Although some friends of the environment wanted to hand out some information, the city didn't allow it at first. At the end of the meeting, it was given out, but many had left by then. Here's the text of one of those handouts:
POTENTIAL TALKING POINTS
Oil and gas development in Colorado Springs has the potential to cause significant harm to our health and lifestyles. Consider raising the following concerns with City planners and elected officials.
● Restrict Oil and Gas Activities to Appropriate Locations: Do not allow oil and gas activities in residential zones or zones that allow mixed residential and commercial use. Allow oil and gas exploration and development only in industrial and agricultural zones. City regulations would apply everywhere and must take into account impacts to developed areas as well as the undeveloped Banning Lewis Ranch.
● Require Reasonable Setback: Where permitted, oil and gas activities must be set back as far as reasonably possible from homes, occupied buildings, businesses, and sensitive locations such as hospitals, nursing homes, and schools, parks and public gathering places; and in all cases a minimum of 500 feet. (Current COGCC setbacks range from 150' to 350' for wellheads.)
● Develop Additional High Density Requirements: Require applicants to undertake a more detailed public notice/public participation process where operations would be located in high density areas. This would include preliminary public scoping meetings to identify specific impacts to surrounding properties.

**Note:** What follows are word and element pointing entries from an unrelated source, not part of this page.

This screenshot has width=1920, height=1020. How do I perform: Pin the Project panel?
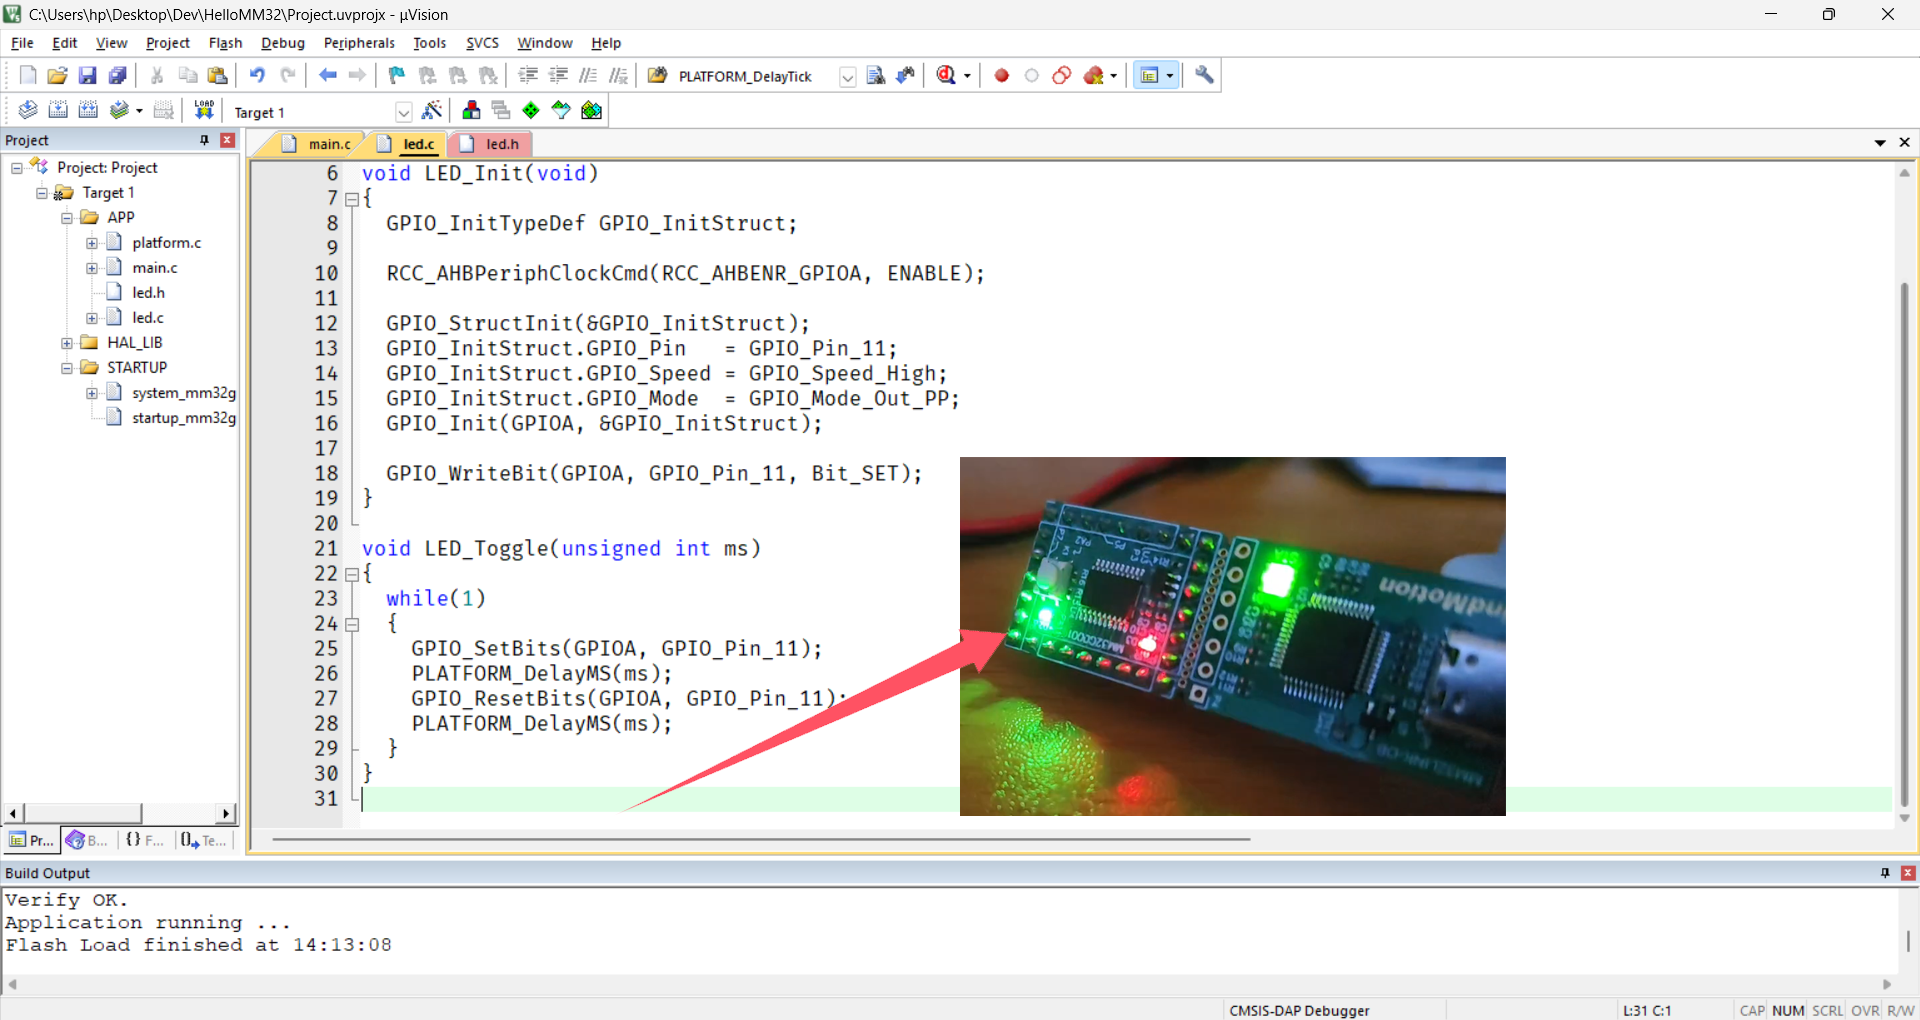[x=205, y=140]
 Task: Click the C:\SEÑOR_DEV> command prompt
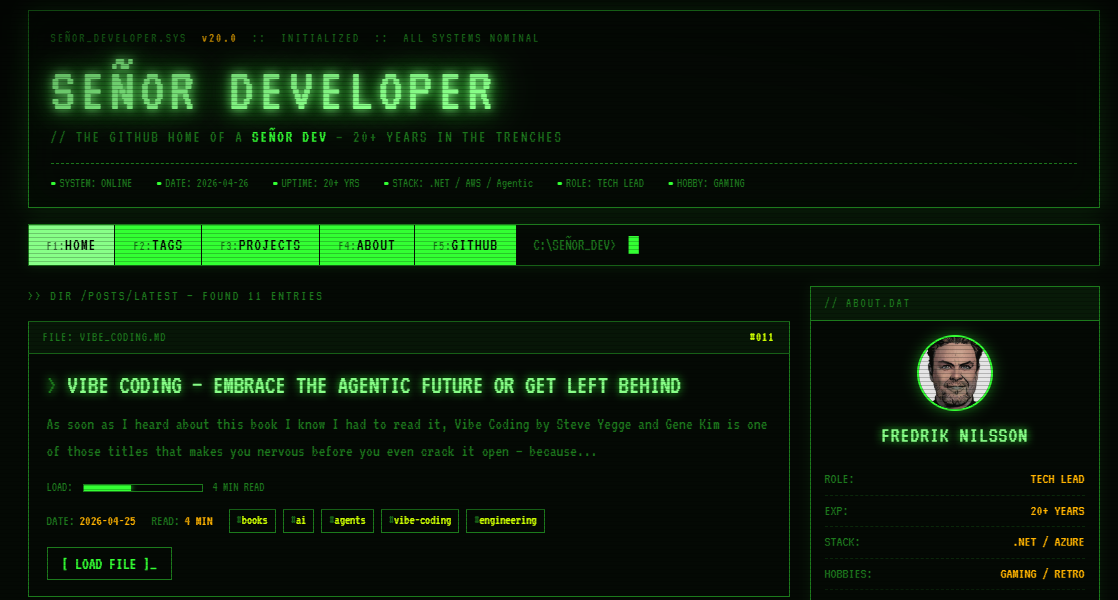pos(575,244)
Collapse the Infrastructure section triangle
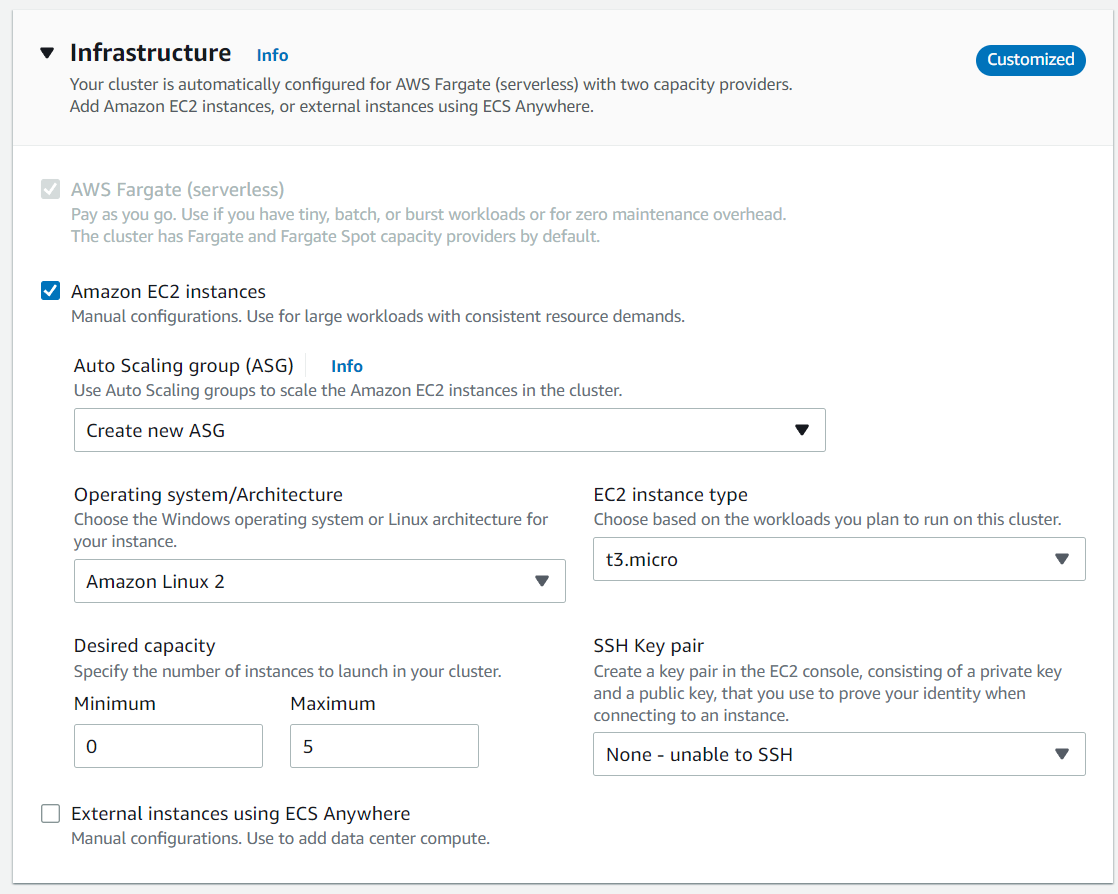Viewport: 1118px width, 894px height. click(47, 54)
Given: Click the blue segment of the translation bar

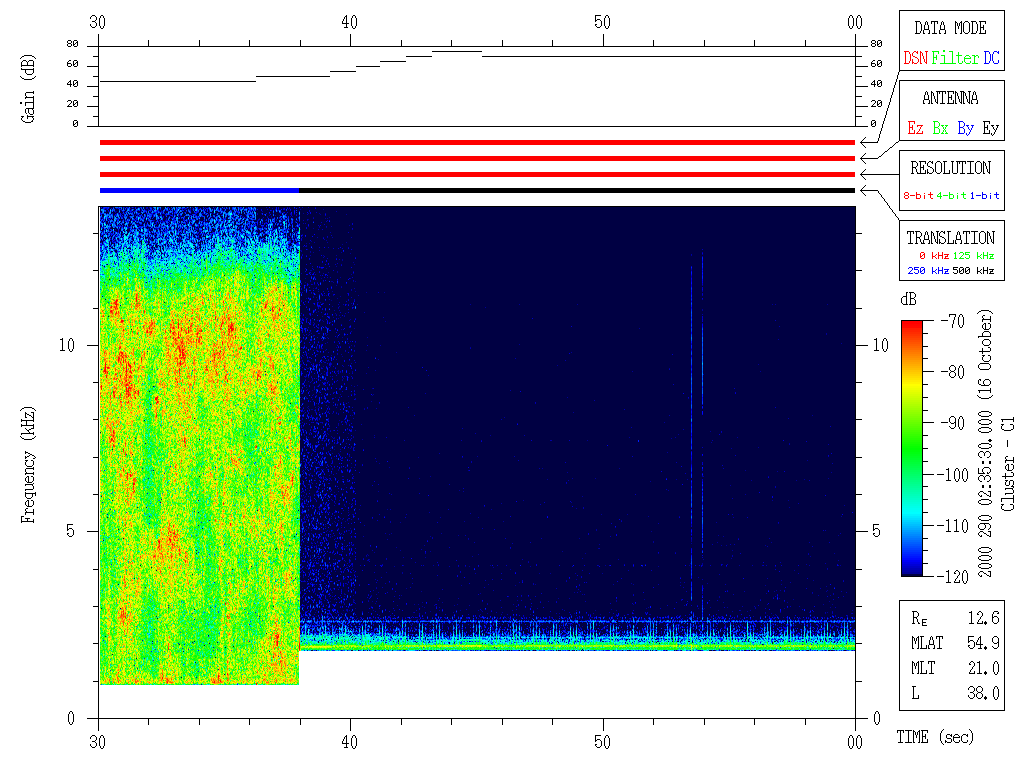Looking at the screenshot, I should 199,190.
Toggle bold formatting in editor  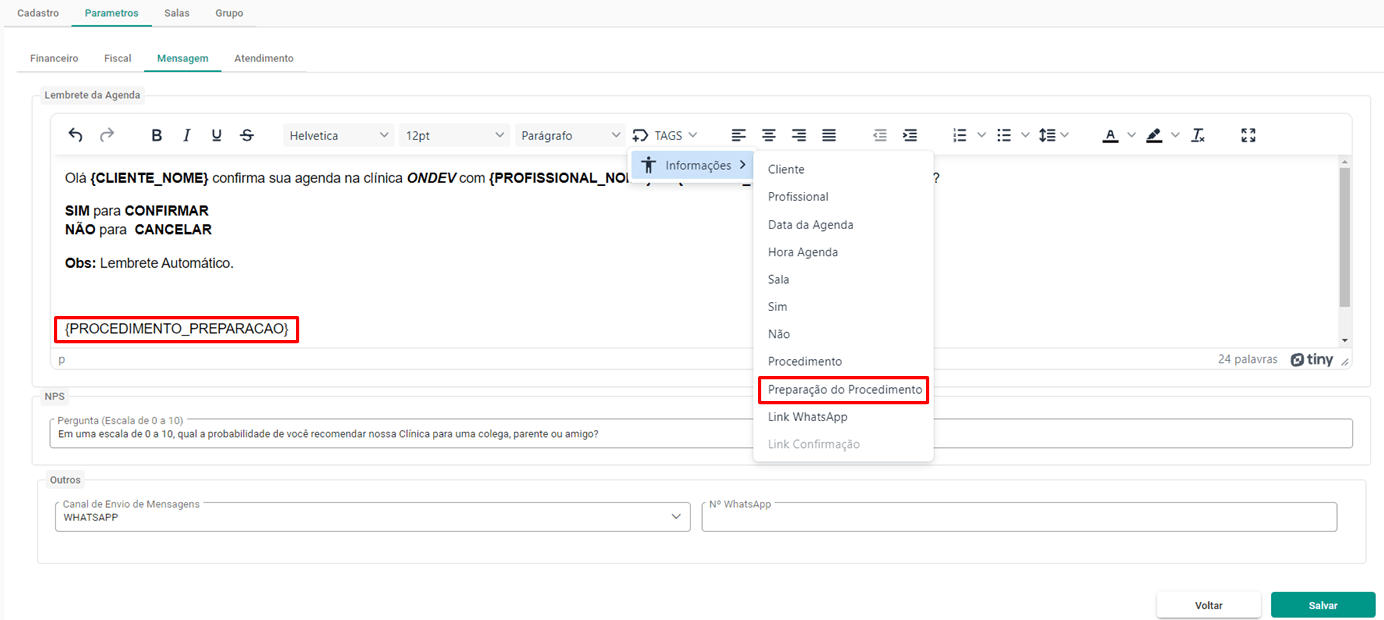(x=156, y=135)
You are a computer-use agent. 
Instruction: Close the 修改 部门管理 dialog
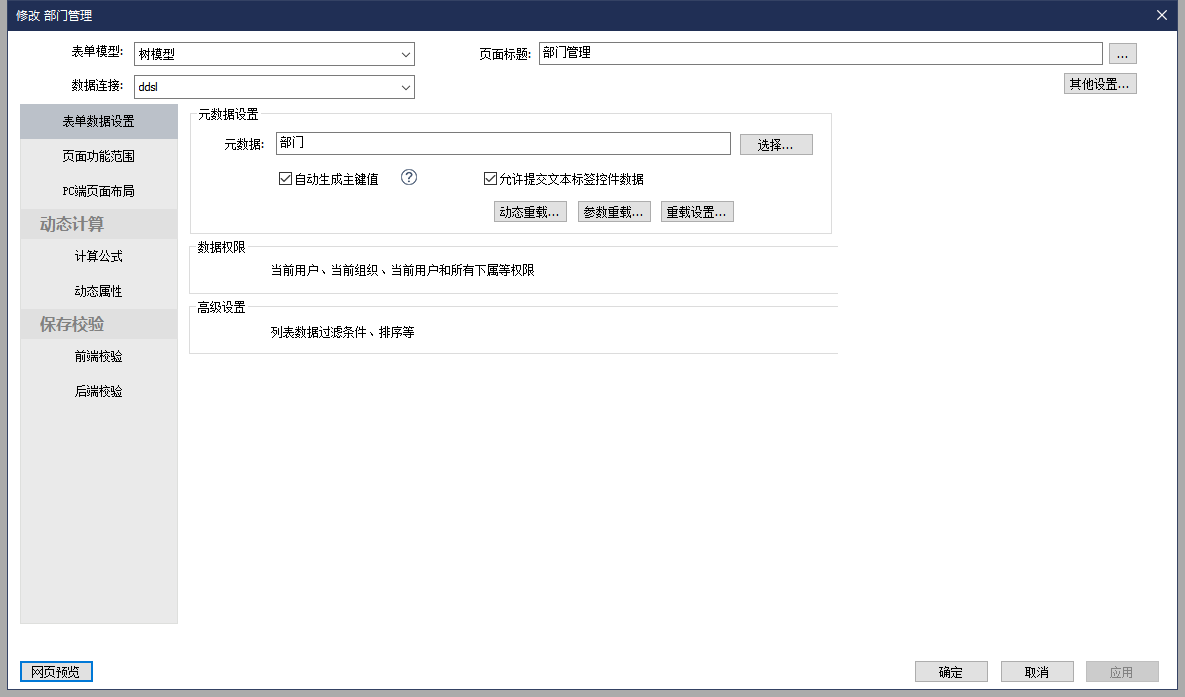[1161, 15]
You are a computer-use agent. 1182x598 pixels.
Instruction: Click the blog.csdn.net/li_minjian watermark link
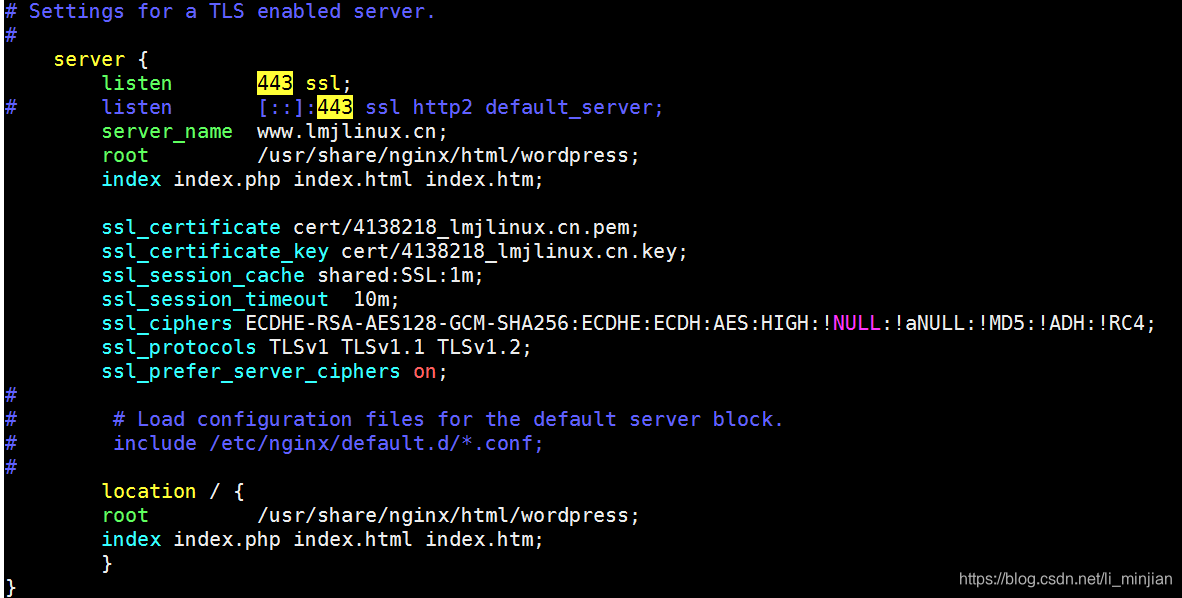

● Require Detailed Site and Operation Planning: Require operators to prepare a site plan, describing the site and the surrounding neighborhood, and how drilling or location of facilities would impact both the site and surrounding properties. Require operators to prepare a detailed operating plan and reclamation plan. These plans must contain details necessary to allow impacts to other property owners to be identified and mitigated.
● Require Adequate Water Quality Monitoring: Analyze all drilling permit applications to determine potential impacts to aquifers and surface water. Require pre-drilling baseline data gathering and periodic groundwater monitoring to detect spills or leakage of oil, gas, or drilling chemicals and products into aquifers. Require reporting of all spills to City officials.
● Require Applicants to Address Other Environmental and Safety Concerns: Require applicants to address wildlife impacts, impacts to sensitive areas such as streams or wetlands, geohazard or fire hazard areas. Require applicants to prepare a traffic control and safety plan and demonstrate that roads can support heavy equipment traffic or that adequate upgrade or remediation measures will be taken.
● Develop Standard Conditions of Approval: City requirements should be incorporated into standard conditions of approval. By incorporating these conditions into city regulations, the City’s Local Government Designee would be able negotiate agreements with operators and the COGCC with the power of binding local land use regulations at his back. The conditions of approval contained in the COGCC permits for the first two permits should be the standard minimum, included on all permits.
● Impose Impact Fees Covering Actual Costs of Oil and Gas Activities: Require oil and gas permit applicants to pay an up-front fee covering the City’s cost to analyze the application and to inspect oil and gas operations, plus actual impacts to roads, other city infrastructure. Require operators to fund the cost of city inspections if the state lacks adequate staff or funding to conduct needed inspections.
● Limit Waiver of Local Rules to Cases of Actual Hardship or Operational Conflict: Require oil and gas operators to comply with all local rules and restrictions unless this is proven to be technologically or economically impossible or in actual conflict with state regulatory requirements. Require applicants to seek relief through standard City processes, by requesting zoning changes, variances, special use permits, waiver of standard permit conditions, and the like. The burden should always be on the operator to show that it cannot reasonably comply with City oil and gas regulations.
THE BOTTOM LINE:
● No Oil and Gas Operations Near Residential Neighborhoods
● Adequate Local Controls on All Oil and Gas Operations
● Oil and Gas Operations Could Occur Anywhere. City Regulations Must Recognize That.